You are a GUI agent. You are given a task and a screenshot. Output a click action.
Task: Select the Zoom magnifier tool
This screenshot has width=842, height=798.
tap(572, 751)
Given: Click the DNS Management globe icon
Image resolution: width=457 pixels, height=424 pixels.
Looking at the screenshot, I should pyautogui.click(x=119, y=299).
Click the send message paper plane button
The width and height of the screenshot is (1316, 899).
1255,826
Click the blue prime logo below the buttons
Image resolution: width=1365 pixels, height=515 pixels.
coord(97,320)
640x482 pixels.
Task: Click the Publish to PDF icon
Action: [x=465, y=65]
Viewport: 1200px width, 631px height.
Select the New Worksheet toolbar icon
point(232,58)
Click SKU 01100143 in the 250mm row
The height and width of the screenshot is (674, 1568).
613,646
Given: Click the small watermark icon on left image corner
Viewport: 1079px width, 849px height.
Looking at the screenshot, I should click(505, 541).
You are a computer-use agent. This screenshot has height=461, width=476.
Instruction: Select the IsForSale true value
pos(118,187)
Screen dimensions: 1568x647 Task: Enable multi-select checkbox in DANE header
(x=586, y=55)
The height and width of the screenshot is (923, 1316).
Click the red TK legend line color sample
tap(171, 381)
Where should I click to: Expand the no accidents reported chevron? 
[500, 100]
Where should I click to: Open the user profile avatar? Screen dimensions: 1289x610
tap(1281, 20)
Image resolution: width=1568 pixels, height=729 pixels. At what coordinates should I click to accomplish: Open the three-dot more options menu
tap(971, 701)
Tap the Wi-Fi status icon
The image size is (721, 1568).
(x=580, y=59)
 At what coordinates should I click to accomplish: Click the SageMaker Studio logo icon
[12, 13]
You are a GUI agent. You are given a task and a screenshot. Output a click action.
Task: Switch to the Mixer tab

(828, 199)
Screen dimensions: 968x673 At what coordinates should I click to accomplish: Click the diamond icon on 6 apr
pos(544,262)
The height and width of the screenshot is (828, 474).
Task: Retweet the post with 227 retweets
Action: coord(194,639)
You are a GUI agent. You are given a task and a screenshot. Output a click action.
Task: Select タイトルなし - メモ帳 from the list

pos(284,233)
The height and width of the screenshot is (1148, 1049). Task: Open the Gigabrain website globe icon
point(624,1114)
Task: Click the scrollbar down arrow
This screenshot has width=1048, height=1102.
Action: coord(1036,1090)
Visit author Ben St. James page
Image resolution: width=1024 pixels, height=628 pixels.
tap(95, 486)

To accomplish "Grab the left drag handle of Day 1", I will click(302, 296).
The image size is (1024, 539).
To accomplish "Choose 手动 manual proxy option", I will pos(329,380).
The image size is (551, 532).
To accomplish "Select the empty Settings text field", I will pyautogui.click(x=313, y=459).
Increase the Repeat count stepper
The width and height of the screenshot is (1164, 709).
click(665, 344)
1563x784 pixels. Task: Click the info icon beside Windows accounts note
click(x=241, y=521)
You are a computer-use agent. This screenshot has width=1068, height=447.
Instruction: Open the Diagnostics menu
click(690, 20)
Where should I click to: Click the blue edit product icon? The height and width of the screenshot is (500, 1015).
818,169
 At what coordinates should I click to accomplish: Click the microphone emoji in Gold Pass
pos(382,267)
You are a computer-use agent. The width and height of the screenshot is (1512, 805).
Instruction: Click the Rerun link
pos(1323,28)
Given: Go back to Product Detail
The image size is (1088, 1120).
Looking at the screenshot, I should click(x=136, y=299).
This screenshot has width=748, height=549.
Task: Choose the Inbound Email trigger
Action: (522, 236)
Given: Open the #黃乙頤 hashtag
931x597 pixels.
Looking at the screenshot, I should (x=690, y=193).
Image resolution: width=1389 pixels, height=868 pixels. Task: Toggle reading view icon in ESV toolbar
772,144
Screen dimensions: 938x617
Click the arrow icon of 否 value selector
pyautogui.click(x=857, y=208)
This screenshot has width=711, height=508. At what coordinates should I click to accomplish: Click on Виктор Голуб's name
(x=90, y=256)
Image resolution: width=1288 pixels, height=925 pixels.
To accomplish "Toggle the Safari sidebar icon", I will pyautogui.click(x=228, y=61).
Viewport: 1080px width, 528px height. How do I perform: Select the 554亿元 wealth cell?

**What the task requires:** Count the lines above that contain the string "will", with case counting, and reply with the number only.

**Exercise output:** 4